New Orleans Police Shoot, Kill Man on Tape By BRETT MARTEL, Associated Press Writer

 

NEW ORLEANS - Police officers shot and killed a man brandishing a knife in a confrontation that was partially videotaped by a bystander, setting off another internal investigation of the embattled department.

 

Monday's daylight shooting was the first involving police since New Orleans reopened after Hurricane Katrina. It follows the videotaped police beating of a man that led to two firings in the department.

 

A police spokesman, David Adams, said the officers who fired on the man will be reassigned pending the outcome of the probe, but he defended their response, saying at least one officer's life was in danger just before the barrage of gunfire.

 

"You have a subject who's lunging at them with a knife... swinging wildly at them and they're fearing for their life," Adams said. "They had no other choice but to resort to lethal force."

 

Adams said he did not know how many officers fired shots or how many shots were fired. Witnesses said a half dozen or more shots were fired.

 

Officers repeatedly asked the man to drop the knife and used pepper spray to try to subdue him, but he covered his face with a cloth and continued walking toward an officer and threatening him, authorities said.

 

"Evidently, the pepper spray had no effect," Adams said.

 

The 38-year-old man's name was not immediately released.

 

A businessman had called police after a confrontation with the victim in the Lower Garden District west of downtown. The shooting happened on St.
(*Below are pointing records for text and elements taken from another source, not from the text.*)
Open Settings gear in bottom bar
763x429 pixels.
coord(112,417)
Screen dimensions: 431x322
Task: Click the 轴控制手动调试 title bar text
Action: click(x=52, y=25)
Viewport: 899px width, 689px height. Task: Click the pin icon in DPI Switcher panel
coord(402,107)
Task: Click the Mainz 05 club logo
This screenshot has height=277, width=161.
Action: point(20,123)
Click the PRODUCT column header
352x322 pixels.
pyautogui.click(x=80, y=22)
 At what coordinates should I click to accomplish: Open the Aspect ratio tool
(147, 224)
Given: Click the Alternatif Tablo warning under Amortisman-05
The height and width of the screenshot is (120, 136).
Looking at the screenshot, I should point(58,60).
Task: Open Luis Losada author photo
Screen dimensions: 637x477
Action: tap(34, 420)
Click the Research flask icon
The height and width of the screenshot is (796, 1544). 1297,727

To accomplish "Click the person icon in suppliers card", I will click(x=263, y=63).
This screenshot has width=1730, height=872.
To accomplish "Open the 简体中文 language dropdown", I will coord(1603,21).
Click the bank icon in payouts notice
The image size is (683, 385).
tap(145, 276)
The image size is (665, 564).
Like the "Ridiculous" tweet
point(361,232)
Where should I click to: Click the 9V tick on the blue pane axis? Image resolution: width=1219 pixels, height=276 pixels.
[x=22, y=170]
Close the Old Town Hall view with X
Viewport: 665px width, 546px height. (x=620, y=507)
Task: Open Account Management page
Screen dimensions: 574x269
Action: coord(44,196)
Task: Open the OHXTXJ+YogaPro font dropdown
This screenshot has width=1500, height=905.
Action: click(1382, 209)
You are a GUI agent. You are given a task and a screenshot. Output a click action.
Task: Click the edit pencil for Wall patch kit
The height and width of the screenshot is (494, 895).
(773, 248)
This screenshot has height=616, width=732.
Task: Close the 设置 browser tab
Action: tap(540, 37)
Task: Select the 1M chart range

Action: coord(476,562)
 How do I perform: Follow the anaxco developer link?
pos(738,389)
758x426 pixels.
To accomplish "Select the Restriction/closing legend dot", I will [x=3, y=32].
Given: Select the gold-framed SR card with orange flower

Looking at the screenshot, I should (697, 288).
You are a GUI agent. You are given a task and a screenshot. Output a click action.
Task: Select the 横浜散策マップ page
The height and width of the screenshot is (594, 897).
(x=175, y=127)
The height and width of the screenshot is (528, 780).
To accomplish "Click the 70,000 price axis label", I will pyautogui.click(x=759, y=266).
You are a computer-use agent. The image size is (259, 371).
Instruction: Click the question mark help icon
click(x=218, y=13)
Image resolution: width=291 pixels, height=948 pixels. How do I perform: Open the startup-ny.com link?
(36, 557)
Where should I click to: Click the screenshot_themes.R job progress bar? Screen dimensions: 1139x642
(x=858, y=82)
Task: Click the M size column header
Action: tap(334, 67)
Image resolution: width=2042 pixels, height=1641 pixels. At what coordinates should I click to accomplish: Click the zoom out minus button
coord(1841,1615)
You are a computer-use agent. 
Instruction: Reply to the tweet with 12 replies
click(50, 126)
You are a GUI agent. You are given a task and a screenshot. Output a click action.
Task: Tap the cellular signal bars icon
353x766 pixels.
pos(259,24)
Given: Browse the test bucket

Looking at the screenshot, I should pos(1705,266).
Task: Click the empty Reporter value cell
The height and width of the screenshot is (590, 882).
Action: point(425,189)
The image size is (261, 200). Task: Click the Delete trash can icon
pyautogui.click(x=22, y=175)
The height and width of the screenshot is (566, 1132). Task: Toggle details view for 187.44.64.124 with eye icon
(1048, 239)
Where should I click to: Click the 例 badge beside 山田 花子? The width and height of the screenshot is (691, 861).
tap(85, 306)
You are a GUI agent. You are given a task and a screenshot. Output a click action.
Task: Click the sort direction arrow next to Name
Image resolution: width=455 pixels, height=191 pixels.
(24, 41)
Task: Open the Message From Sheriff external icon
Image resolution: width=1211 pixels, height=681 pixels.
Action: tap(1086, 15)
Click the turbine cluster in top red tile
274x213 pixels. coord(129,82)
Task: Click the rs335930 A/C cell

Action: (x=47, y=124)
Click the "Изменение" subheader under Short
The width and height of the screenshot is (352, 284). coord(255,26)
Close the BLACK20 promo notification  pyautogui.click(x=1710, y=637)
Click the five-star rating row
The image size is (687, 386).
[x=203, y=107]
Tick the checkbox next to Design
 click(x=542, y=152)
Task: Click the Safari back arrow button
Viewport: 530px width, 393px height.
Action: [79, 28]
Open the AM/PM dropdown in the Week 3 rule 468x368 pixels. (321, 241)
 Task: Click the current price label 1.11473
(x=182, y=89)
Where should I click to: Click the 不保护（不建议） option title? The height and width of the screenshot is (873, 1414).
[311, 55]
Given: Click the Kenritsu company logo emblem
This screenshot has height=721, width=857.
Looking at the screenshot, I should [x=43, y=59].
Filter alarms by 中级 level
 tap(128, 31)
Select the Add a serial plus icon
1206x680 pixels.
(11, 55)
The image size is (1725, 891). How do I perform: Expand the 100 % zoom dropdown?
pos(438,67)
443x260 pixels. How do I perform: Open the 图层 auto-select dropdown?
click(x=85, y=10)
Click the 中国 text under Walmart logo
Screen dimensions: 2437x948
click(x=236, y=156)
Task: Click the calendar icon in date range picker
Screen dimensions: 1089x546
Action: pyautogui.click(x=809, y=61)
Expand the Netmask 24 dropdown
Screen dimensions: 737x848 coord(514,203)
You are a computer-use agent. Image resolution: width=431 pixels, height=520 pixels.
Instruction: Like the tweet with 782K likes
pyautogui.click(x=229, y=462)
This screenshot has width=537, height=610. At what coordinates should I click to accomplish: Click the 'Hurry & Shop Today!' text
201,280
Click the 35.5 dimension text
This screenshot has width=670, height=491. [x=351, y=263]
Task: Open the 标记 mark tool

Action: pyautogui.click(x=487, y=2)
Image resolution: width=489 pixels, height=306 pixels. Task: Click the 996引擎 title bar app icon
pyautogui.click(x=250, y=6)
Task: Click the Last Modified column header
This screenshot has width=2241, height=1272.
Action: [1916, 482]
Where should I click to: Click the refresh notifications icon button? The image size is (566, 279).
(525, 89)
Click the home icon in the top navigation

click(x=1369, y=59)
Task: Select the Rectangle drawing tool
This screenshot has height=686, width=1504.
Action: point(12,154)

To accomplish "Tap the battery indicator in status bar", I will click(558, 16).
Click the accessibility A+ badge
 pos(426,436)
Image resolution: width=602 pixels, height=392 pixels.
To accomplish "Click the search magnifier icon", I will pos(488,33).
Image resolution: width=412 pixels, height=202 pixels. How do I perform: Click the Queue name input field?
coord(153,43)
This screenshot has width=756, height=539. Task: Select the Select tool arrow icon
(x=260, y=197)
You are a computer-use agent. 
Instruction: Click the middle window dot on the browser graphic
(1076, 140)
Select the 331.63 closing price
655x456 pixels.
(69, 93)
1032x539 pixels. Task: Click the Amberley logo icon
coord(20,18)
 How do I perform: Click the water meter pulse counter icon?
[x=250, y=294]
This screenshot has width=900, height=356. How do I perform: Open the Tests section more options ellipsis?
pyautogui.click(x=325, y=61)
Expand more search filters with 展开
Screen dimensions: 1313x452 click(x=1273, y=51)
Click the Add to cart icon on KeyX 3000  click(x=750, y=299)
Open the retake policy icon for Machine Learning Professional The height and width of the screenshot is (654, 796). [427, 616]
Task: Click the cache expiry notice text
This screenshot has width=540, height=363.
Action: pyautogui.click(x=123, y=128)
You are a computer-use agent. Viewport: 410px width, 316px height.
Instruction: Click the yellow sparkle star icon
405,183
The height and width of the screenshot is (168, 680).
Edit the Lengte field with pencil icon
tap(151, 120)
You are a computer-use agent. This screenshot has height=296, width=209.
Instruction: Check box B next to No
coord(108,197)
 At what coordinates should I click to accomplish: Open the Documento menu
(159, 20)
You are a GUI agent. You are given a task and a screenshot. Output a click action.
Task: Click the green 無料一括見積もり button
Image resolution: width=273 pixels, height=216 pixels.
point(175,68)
Charles Avenue, the thoroughfare famous for its historic green streetcars and Mardi Gras parades.

 

Phin Percy videotaped a portion of the confrontation before the shooting from his father's second-story apartment. "The cops kept telling him 'Lay down! Lay down!' This went on for about three minutes," he said.

 

While he was running downstairs, Percy said, he heard numerous shots. By the time he ran out the door, many more officers had arrived and the body was lying against a car.

 

When he reviewed his videotape, Percy said, he saw a small knife in the man's hand. The tape, broadcast nationally, appears to show about a dozen officers taking part in the confrontation.

 

Trey Brokaw, a patron at a nearby bar, said he saw the victim with a knife in his hand shortly before the shooting. "I didn't see anyone near him," Brokaw said. "It didn't seem like anyone was going to get hurt to me."

 

But Brokaw said he did not see what happened in the final moments before the shots rang out.

 

It was the first shooting of any kind involving a New Orleans officer since the city was officially reopened following Hurricane Katrina's devastation four months ago, Adams said.

 

Since the storm, the police department has struggled to rebuild its ranks and address questions about officers' conduct. Hundreds of officers left the city without permission in the days after the storm. There were also allegations of theft and looting by officers, still under investigation, and the videotaped beating of a retired teacher by police in the French Quarter that led to the firing of two officers. The police chief resigned a month after the storm.